This notebook contains does some basic data visualizations for booking data from the Fulton County jail data from the beginning of 2017 to the present (November 26th).



In [6]:

    
%matplotlib inline
import pandas as pd
import numpy as np
import seaborn as sns



In [7]:

    
time_columns = ['inmate_dob',
               'booking_timestamp',
               'release_timestamp',
               'court_date']

index_col = 'inmate_id'



In [9]:

    
scrape1 = pd.read_csv("fulton_2017-11-26_09-15-47.csv", 
                     parse_dates=time_columns,
                     index_col=index_col)
scrape2 = pd.read_csv("fulton_2017-11-26_10-34-04.csv",
                     parse_dates=time_columns,
                     index_col=index_col)

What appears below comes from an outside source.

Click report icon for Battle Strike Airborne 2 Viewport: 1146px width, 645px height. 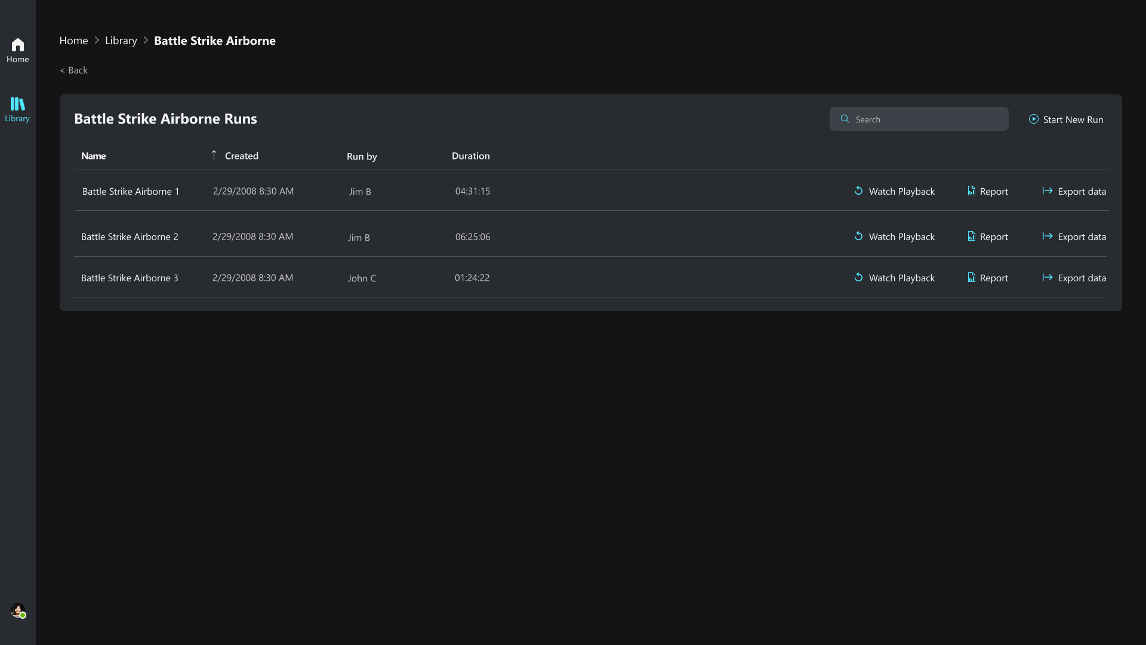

Change the above cell to refer to the file locations on your computer (The reason it is two files is that I encountered a previously unseen error halfway through, and had to put a new try/except into the code and restart the scraping).



In [10]:

    
len(scrape1)









    Out[10]:





11976



In [11]:

    
len(scrape2)









    Out[11]:





11594



In [12]:

    
df = pd.concat([scrape1,scrape2])



In [13]:

    
len(df)









    Out[13]:





23570



In [15]:

    
df.columns









    Out[15]:





Index(['county_name', 'timestamp', 'url', 'inmate_lastname',
       'inmate_firstname', 'inmate_middlename', 'inmate_sex', 'inmate_race',
       'inmate_age', 'inmate_dob', 'inmate_address', 'booking_timestamp',
       'release_timestamp', 'processing_numbers', 'agency', 'facility',
       'charges', 'severity', 'bond_amount', 'current_status', 'court_date',
       'days_jailed', 'other', 'notes'],
      dtype='object')



In [16]:

    
df['days_jailed'] = df.release_timestamp - df.booking_timestamp



In [17]:

    
df['days_jailed_np'] = df.days_jailed.dt.days



In [25]:

    
df.loc[df['days_jailed_np']>7,'days_jailed_np'] = 7



In [26]:

    
sns.distplot(df['days_jailed_np'].dropna())









    Out[26]:





<matplotlib.axes._subplots.AxesSubplot at 0x294aebdac50>

This gives us the overall distribution of time imprisoned for everyone in our dataset who has been released.



In [19]:

    
df.groupby('inmate_race').agg({'days_jailed_np' : np.mean}).plot(kind='bar')









    Out[19]:





<matplotlib.axes._subplots.AxesSubplot at 0x294ae599588>

This gives us mean time in prison by race.



In [20]:

    
ax= sns.violinplot(data=df, x='inmate_race', y='days_jailed_np', cut=0, scale='width')
for tick in ax.get_xticklabels():
    tick.set_rotation(45)

This is a violin plot, which gives us a breakdown of how the distribution of days in jail varies by race. Unfortunately I can't figure out how to set the category labels nicely.